Total Funding to Date

$436,525.00

Investigator

  • J. Stephen Downie

Researchers rely on collections of books and other materials to support their scholarship. From these collections, scholars select, organize, and refine the worksets that will answer to their particular research objectives. The requirements for those worksets are becoming increasingly sophisticated and complex, both as humanities scholarship has become more interdisciplinary and as it has become more digital.

The HathiTrust Research Center (HTRC) is developing computational research access to some 10 million volumes (3 billion pages) to the HathiTrust corpus, a digital library of millions of books and other materials digitized by the Google Books project and other mass-digitization efforts. The HTRC is a collaborative research center launched jointly by Indiana University and the University of Illinois, along with the HathiTrust Digital Library.

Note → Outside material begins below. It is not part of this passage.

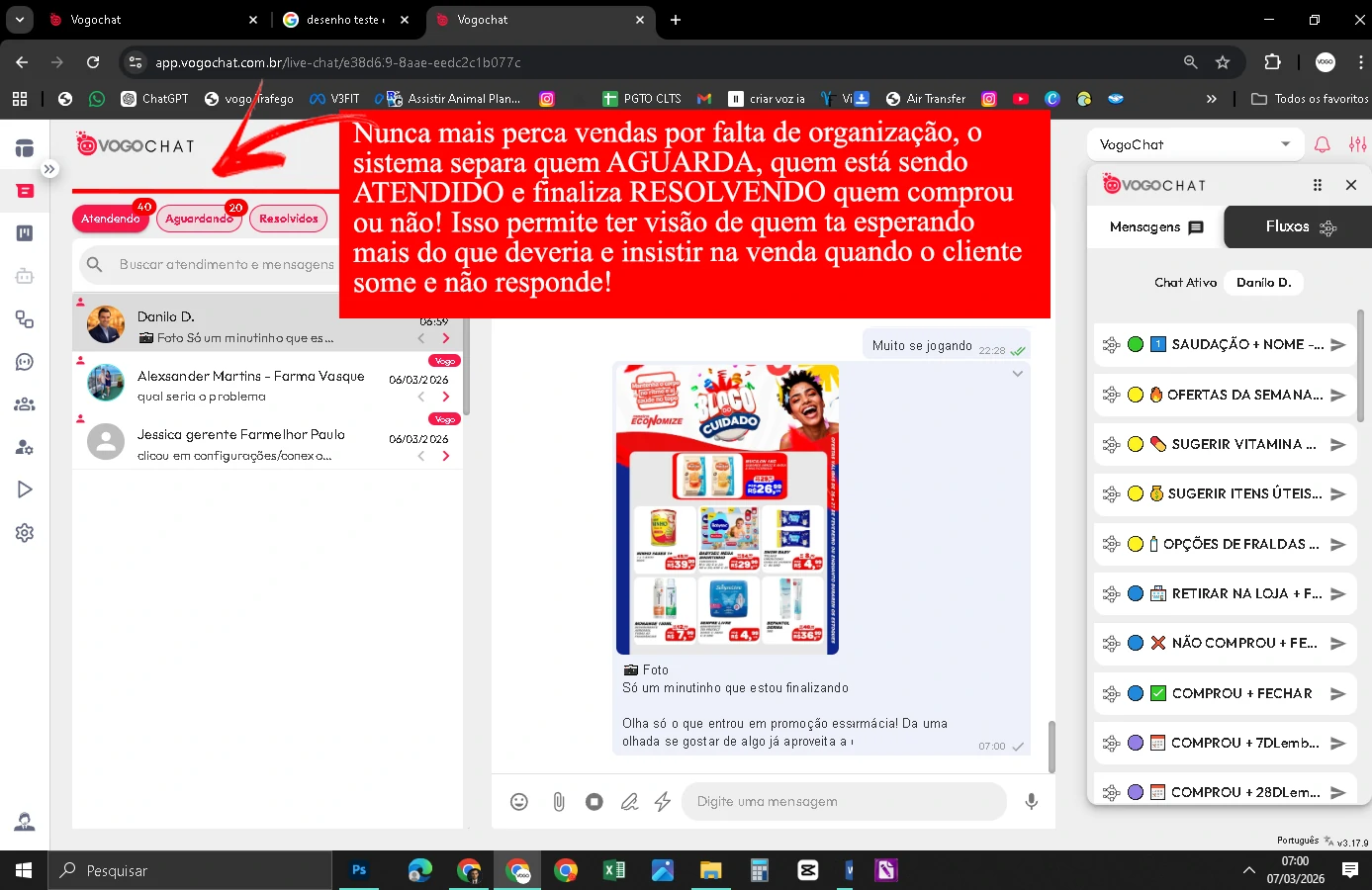Open the Kanban board icon in sidebar
This screenshot has height=890, width=1372.
pos(25,233)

Given the unprecedented size and scope of the HathiTrust corpus—in conjunction with the HTRC’s unique computational access to copyrighted materials—the Workset Creation for Scholarly Analysis: Prototyping Project (WCSA) will engage scholars in designing tools for exploration, location, and analytic grouping of materials so they can routinely conduct computational scholarship at scale, based on meaningful worksets. WCSA will address three sets of tightly intertwined research questions regarding: (1) enriching the metadata in the HathiTrust corpus; (2) augmenting string-based metadata with URIs to leverage discovery and sharing through external services; and (3) formalizing the notion of collections and worksets in the context of the HTRC.

WCSA is directed by iSchool Associate Dean for Research J. Stephen Downie, professor and HTRC codirector; iSchool-affiliated faculty member Timothy W. Cole (MS '89), professor at the University of Illinois Library; and Beth A. Plale, professor at the Indiana University School of Informatics and Computing and HTRC codirector.